With this function, one can specify the start and length of the sub-interval, just like with a typical sub-string function.

Assignment

How to assign an interval to a container? Containers have constructors and assignment functions that work on two iterators, not a single interval. However, it’s possible to work around this, in part, by using a cast function:

namespace interval
{
  namespace detail
  {
    template<typename I, typename C>
    struct assign_type
    {
      I i;
      assign_type(const I &i) : i(i) {}
      operator C() const { return C(i.begin(), i.end()); }
    };
  } 

  template<typename C, typename I>
  detail::assign_type<I,C> assign(const I &i)
  {
    return detail::assign_type<I,C>(i);
  }
}

The return value of the assignment function above can now be assigned to the appropriate container.
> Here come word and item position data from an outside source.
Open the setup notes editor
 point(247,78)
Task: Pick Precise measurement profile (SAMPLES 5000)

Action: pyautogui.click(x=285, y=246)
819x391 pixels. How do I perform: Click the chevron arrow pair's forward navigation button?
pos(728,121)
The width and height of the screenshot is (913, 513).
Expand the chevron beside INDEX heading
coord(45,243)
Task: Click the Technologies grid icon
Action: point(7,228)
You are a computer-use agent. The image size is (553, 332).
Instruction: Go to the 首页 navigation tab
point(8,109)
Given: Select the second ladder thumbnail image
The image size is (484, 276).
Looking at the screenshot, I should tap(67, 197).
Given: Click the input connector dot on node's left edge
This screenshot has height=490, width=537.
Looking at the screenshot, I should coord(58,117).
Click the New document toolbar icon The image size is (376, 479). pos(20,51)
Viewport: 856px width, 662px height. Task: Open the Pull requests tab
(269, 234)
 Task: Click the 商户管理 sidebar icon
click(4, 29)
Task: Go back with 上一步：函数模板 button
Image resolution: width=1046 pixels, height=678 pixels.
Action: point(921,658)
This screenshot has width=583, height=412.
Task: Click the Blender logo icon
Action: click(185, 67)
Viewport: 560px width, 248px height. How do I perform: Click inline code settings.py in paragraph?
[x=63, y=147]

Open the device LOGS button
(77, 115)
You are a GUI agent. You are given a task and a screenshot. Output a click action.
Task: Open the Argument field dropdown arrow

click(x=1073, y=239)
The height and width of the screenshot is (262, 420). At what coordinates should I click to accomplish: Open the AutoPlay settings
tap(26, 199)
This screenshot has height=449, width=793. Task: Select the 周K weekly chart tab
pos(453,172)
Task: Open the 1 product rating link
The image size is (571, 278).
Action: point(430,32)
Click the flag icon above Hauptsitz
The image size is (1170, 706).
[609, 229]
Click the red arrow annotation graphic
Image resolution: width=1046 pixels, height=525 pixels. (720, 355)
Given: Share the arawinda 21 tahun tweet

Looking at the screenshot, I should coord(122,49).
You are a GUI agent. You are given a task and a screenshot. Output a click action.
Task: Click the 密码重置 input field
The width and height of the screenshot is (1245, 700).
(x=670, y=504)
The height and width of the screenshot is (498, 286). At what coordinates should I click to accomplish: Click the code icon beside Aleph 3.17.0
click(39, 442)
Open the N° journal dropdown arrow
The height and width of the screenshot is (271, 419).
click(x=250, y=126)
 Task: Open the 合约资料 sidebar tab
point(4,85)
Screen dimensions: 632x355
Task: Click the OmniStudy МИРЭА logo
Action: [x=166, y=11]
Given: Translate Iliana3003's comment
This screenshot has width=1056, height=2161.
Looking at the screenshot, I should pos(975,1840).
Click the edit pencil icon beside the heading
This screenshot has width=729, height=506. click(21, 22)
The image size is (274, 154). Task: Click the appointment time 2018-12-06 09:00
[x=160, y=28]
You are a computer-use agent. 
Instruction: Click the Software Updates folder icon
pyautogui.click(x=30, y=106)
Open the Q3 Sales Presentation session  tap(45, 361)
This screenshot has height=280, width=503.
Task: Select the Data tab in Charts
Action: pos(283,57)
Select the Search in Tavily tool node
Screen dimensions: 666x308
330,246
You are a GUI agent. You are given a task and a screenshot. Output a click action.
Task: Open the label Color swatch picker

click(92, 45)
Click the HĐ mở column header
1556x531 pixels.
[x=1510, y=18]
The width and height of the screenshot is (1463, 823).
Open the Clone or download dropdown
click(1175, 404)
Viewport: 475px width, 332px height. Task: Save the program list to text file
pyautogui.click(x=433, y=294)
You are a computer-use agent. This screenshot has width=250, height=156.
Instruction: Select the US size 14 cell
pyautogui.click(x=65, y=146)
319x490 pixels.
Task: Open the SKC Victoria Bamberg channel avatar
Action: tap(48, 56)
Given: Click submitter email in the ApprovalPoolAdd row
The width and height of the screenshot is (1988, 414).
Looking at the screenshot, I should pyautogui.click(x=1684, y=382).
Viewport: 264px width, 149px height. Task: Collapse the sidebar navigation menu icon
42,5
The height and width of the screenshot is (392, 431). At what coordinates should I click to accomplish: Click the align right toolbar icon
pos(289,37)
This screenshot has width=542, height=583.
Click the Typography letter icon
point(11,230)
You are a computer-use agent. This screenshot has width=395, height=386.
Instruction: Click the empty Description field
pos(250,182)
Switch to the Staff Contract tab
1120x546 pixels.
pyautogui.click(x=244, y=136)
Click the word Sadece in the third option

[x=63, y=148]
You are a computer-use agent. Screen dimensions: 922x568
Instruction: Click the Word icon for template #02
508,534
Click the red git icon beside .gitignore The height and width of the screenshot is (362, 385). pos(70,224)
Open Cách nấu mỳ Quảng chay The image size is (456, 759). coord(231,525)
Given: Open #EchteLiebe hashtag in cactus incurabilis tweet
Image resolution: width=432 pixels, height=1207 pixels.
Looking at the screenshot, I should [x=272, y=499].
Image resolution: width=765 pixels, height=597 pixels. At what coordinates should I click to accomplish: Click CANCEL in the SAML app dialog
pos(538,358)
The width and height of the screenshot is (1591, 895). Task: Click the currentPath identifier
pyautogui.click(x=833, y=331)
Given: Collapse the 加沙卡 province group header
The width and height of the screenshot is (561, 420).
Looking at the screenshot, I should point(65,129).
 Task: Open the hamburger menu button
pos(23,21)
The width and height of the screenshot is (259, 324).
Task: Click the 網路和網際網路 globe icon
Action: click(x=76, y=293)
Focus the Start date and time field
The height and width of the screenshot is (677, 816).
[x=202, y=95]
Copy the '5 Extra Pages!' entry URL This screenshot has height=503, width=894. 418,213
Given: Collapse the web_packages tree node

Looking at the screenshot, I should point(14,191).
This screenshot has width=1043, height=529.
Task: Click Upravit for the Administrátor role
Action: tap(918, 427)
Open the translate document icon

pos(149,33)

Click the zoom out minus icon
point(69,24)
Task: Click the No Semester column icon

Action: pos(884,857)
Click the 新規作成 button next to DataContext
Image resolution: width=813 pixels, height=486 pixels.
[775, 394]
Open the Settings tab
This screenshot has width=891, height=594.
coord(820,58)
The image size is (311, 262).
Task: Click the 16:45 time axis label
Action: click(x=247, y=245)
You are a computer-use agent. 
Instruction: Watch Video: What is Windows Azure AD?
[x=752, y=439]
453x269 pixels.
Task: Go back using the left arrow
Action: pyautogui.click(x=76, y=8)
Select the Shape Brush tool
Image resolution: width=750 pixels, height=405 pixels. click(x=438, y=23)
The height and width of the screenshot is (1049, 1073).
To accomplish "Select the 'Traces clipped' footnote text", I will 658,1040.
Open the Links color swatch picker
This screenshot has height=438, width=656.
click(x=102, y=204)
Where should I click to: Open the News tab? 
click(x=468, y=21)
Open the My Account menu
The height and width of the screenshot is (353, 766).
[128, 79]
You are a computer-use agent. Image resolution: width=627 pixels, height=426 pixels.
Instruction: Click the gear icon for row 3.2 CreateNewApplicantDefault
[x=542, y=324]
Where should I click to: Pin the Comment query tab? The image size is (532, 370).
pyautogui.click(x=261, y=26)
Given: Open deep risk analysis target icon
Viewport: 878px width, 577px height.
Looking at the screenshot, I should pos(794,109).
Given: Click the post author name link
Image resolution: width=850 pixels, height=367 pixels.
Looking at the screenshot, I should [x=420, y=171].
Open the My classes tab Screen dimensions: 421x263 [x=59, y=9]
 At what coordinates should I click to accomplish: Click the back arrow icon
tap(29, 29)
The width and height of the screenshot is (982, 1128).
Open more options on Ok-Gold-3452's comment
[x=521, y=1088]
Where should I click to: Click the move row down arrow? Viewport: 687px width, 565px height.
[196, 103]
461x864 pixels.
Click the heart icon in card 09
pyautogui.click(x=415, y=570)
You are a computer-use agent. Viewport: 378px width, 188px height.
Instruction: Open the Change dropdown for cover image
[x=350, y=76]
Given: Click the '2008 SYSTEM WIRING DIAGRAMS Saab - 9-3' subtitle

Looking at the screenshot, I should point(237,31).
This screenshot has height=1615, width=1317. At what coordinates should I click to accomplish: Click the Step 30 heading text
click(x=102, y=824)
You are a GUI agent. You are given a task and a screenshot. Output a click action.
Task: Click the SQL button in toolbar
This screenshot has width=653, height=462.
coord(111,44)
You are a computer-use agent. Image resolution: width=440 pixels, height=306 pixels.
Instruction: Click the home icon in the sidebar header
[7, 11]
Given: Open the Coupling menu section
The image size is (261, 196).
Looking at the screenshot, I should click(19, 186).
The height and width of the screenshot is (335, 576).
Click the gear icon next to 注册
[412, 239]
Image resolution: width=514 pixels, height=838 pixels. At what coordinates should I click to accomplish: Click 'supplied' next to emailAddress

The final example reads even integers from standard input, stores them in a vector, then outputs all the contents of the vector between index 2 and index 12:

bool even(int i) { return i % 2 == 0; } 

int main()
{
  std::vector<int> values = interval::assign< std::vector<int> >
   ( interval::filter ( interval::of<int>(std::cin), even )); 

  interval::copy
   ( interval::sub( interval::of(values), 2, 10 ),
     std::ostream_iterator<int>(std::cout, "\n") );
}

Possible extensions

It is currently not possible to retrieve the original iterator, but this could be done easily (just extend the interval type to handle this) and would be useful (for instance when using std::find across an interval).  Also, iterator types are not conserved: filtering conserves bidirectional iterators and sub-interval extraction conserves random access iterators (plus, on random access iterators, sub-interval extraction is much easier than the above version, which has to handle forward iterators).